Let me run through Bollinger bands and Keltners.
Now, Bollinger bands and Keltners I like these, I don’t use these to make my trading decisions, however, they basically provide an envelope for price. They are very similar Bollinger band is based on a standard deviation, Keltner channel is based on an average true range. I personally prefer a Keltner channel, it doesn’t really matter, they do very similar things. What they are doing is they have an average price in the middle like a moving average and then around them you have an envelope based on a setting that you use. So, for Keltners I am going to use a 2.5 period or a 2 period and it is the same with Bollinger bands. They are going to give you a bracket to work around. The way that I use them is that if we are on a daily chart, I won’t chase price if we are at the upper band, you can see how often we tag the band and then that is it we roll back, or if we tag the lower band we don’t get much further we have to unwind a little bit, we have to retrace the mean, before we can get going.

So, if I am really interested in a market and it is right up a Bollinger band or up a Keltner, I am not going to go long, I am going to wait for it to at least retrace a little bit before I go long, because generally it will contain price, not always, you are going to get time periods where it does hug that upper Bollinger or lower Bollinger or upper Keltner or lower Keltner but I like to use it as a guide. I don’t use it so much on the lower timeframes, because you can stay out of it for such a long time, it is more powerful I think on the higher timeframes, like the 5 and the 15 minute, if you are day trading. So, you can see how it bounces up and down off the upper and lower Bollinger band.
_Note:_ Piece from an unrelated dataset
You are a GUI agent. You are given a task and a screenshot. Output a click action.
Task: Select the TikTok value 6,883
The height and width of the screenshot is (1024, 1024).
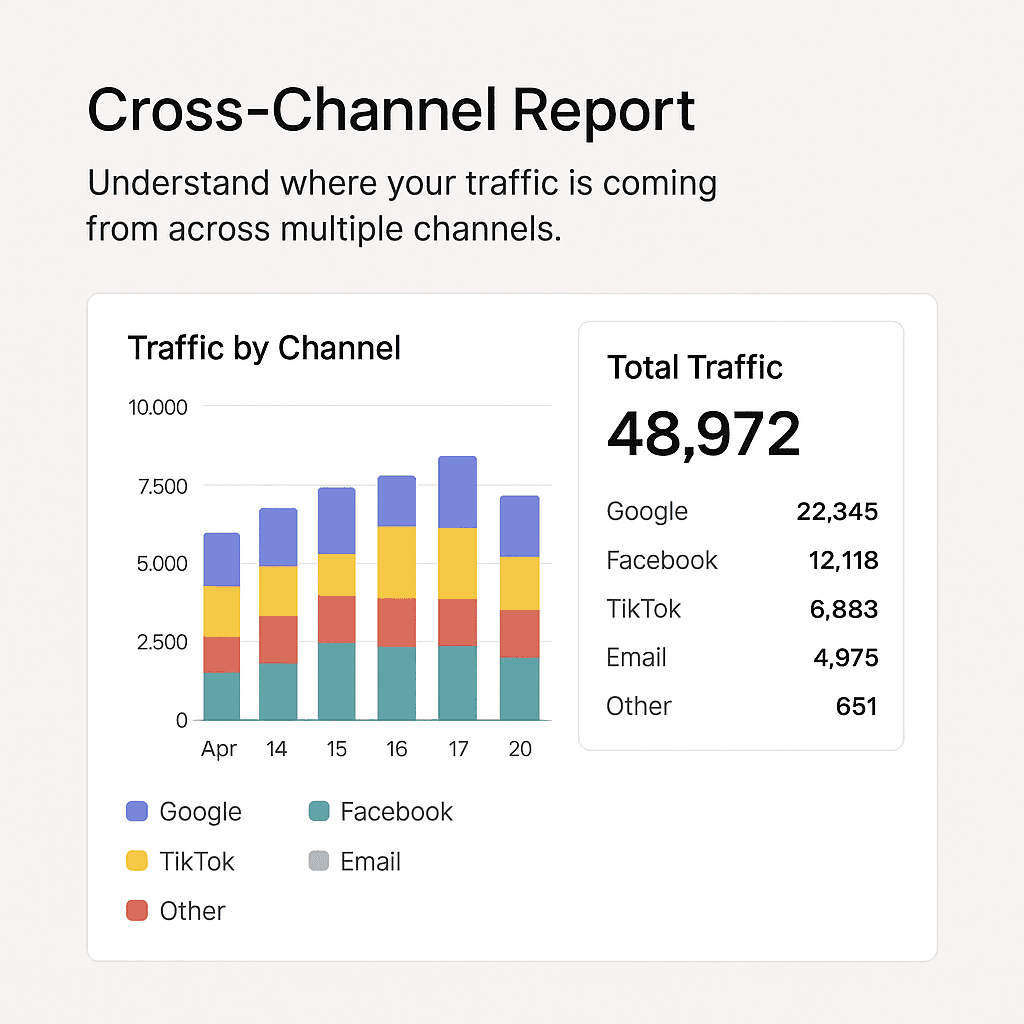[845, 609]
Use it as a filter, it is a really great little tool, but as with all things I would recommend not clouding up your chart too much with it. Know where you are, where price is in relation to the Keltner channel and then take it off the screen. Say, okay with the lower Keltner now where am I going to get involved, okay I want to get involved short for example here, let me see it unwind, if it unwinds a little bit 20 ticks or so, I have got to know I have got a bit of downside, because the lower Keltner has given me a little bit of room to breathe. Obviously, if news comes out, forget it. It is going to rip through all these levels and it is just going to do its own thing, which is why supply demand is the most important thing. If there is massive supply coming in you are going to see the market fall through the floor regardless of what your indicators are saying. Similarly, if there is huge demand coming in it is just going to rip to highs, no one is going to care what any oscillators and moving averages, Keltner channels are saying. Of course, that is where the power of volume comes in because we can see that we are in new volume territory, fresh highs, good volume coming in, holding above, everything is looking very good.

So, those are just a few of the tools of the trade, there are hundreds and hundreds and it is all about finding the one that best fits your personality and fits your style. What I will say is this, I know traders who use different types of indicators, I know guys who have made very good sums of money trading from one or two indicators, I don’t know anybody who has made good money from using loads of different indicators. So, that tells you something, it is that you find an indicator that fits your personality/style and trading method and then you stick with that and you don’t try and cloud it with different indicators because what will happen is you will get conflicting signals, because your moving average says buy, your oscillator says sell and you don’t know where you are. You need some conviction.